### Problem description
Print the data below exactly, but only the lines from the one containing "Launch the openSUSE terminal from the taskbar" down to the one containing "Select the 反贼", inclusive.

### Data for processing
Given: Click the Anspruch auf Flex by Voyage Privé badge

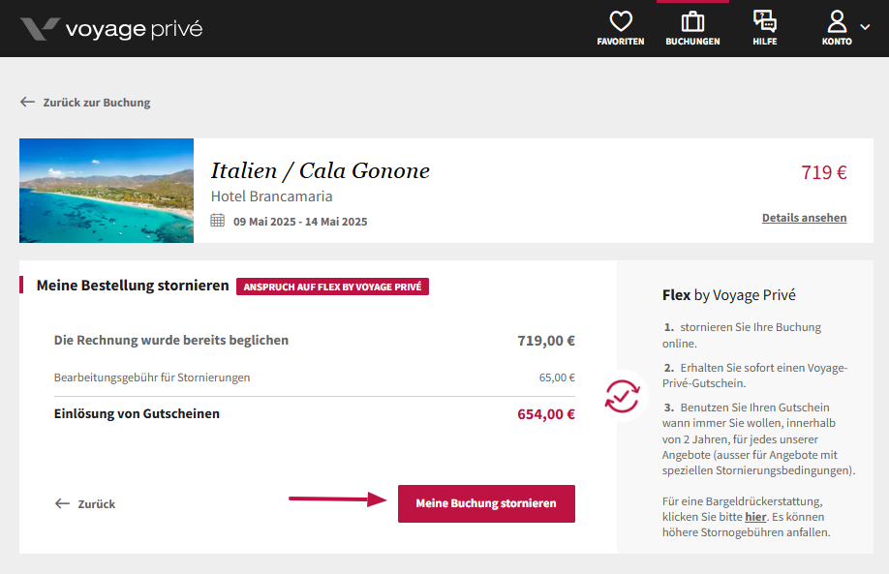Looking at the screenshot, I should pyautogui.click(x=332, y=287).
==
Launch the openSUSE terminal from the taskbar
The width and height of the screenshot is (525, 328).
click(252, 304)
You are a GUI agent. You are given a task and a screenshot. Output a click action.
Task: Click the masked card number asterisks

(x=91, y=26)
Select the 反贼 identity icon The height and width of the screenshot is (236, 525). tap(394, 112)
==
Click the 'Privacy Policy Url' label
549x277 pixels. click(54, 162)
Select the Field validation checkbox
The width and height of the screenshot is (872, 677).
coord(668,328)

### Task solution
Launch the openSUSE terminal from the taskbar
The width and height of the screenshot is (525, 328).
click(252, 304)
You are a GUI agent. You are given a task and a screenshot. Output a click action.
Task: Click the masked card number asterisks

(x=91, y=26)
Select the 反贼 identity icon The height and width of the screenshot is (236, 525). tap(394, 112)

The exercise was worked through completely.